O Oriens, splendor lucis æternæ, et sol justitiæ: veni, et illumina sedentes in tenebris, et umbra mortis.

O Dawn of the East, Brightness of the Light Eternal and Sun of Justice, come and enlighten them that sit in darkness and in the shadow of death.

            It is hardly surprising that a metaphorical vocabulary of solar illumination is to be found in the world’s great religious texts and in its myth systems, but its saturation of early Christian texts is so prominent that one famous anthropological philosophe, Charles-François Dupuis, concluded that Jesus Christ was not an historical personage but a sun myth.  I myself choose to stop short of this conclusion, though I certainly admit the ubiquity of the vocabulary of light and dark.  To view the pattern, we need look no further than the most famous of medieval poems, Dante’s Divine Comedy.  It begins with the pilgrim-narrator lost in a dark wood at the beginning of “Hell” and bathed in a sea of photons at the end of “Paradise”.  In Dante’s poem, the moral valences of benightedness and illumination are probably too obvious to require comment, but I won’t let that stop me, for they have a vivacity that is probably unavailable to us.  The potency of poetic metaphor, after all, cannot be far removed from some apprehension of the material reality in which it is grounded.  Ancient texts, codified in the material conditions of pre-modern agrarianism, grow farther from us with each generation.  The Lord may be my Shepherd, but if I don’t see sheep on a daily basis and perhaps have never seen an actual shepherd, there is a certain ethereality to the idea.  And when it comes to the dark, practically none of us in the modern West has ever actually been there.
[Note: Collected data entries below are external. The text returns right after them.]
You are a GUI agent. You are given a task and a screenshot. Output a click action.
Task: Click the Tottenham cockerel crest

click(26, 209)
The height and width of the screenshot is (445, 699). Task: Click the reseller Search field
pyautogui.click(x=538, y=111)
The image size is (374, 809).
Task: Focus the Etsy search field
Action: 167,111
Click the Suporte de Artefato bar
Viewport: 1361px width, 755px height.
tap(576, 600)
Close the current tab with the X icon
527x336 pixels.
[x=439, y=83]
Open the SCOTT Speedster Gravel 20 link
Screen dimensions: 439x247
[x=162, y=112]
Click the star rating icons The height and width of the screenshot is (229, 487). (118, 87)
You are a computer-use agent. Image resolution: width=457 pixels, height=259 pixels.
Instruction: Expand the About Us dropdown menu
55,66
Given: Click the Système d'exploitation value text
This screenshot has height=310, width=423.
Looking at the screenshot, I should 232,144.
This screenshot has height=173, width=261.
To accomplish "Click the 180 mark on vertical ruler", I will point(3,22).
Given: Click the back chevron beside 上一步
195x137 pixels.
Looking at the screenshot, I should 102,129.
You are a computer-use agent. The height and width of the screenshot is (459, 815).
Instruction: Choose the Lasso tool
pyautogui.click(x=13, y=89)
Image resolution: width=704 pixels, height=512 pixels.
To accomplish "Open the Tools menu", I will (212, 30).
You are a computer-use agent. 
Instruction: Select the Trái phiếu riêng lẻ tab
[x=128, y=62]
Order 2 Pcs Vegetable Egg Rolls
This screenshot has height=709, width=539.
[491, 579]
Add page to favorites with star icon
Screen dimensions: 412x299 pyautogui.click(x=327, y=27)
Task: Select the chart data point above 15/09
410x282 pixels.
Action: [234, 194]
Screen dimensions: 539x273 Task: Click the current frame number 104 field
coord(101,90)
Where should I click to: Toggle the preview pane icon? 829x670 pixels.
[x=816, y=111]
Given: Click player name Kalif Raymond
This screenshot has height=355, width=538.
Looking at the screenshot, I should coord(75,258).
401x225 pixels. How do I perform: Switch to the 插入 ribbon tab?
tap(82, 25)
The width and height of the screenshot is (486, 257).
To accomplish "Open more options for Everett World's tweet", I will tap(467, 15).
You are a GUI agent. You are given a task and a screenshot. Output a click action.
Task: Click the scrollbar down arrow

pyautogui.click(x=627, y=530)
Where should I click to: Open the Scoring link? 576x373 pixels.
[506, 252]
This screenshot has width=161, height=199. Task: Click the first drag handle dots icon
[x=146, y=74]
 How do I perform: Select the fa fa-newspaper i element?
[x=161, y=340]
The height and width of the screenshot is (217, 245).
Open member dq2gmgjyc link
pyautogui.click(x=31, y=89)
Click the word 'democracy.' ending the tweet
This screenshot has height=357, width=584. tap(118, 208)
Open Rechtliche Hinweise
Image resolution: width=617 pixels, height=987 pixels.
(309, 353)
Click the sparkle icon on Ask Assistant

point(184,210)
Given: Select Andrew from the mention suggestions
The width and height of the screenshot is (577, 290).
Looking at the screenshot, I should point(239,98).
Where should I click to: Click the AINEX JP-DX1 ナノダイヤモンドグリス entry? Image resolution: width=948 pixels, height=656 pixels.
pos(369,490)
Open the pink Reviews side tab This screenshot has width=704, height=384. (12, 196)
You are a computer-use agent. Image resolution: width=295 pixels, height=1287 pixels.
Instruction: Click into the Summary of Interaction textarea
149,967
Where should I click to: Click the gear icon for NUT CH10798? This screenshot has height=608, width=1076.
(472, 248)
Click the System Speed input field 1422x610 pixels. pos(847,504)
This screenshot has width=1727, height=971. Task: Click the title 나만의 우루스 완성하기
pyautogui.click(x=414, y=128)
            I mean, of course, really in the dark—hours upon end with no access to light switch, flashlight, matchbox, or at least some little button on our keychains or watches to create a feeble flicker or beam.  But if the year were 1400, and you were living at near-subsistence level beneath the cloudy sky of a Flemish village, you did indeed know what the dark was.  This was also true of the monks who were singing “O Oriens,” though even the poorer ones could usually scrounge up a candle for the night office.  When the Carmelite John of the Cross wrote of the dark night of the soul, we have to presume he knew what he was talking about.

The invention of the electrical light has for many of us essentially erased the distinction between night and day, leaving us in a state of almost pathetic technological dependence in comparison to which the mere impoverishment of metaphor may seem slight.  The Great Blackout of November 9, 1965 in the northeastern United States—a temporary and partial failure of the main electrical grid that left untouched huge resources of battery power and emergency and reserve capacity for electrical generation, caused chaos and in some instances panic that is remembered to this day.  It shut down America’s greatest city, called out the National Guard, fostered a rich anthology of urban legend, and led to a noticeable uptick in the birth statistics for August, 1966, among other things.

But the darker the night, the brighter the dawn.  That is what Advent and its antiphons are all about.   O, what about euouae?  (Note the ending of the musical passage at the top.)  Well, I’m being a bit fast-and-loose in calling it a word, let alone an English word.  In fact, it is a kind of coded directive to the monks chanting the antiphon.  The formulaic end of many ancient prayers is “…world without end, amen.”  This is a translation of the more vivid Latin phrase in saecula saeculorum, amen.  In monastic chant, there were various “tunes” that might be used for this formulaic conclusion.  The euouae tells the chanter what particular notes to use for the final six syllabus: saEcUlOrUm AmEn.  Cunning fellows, those old monks.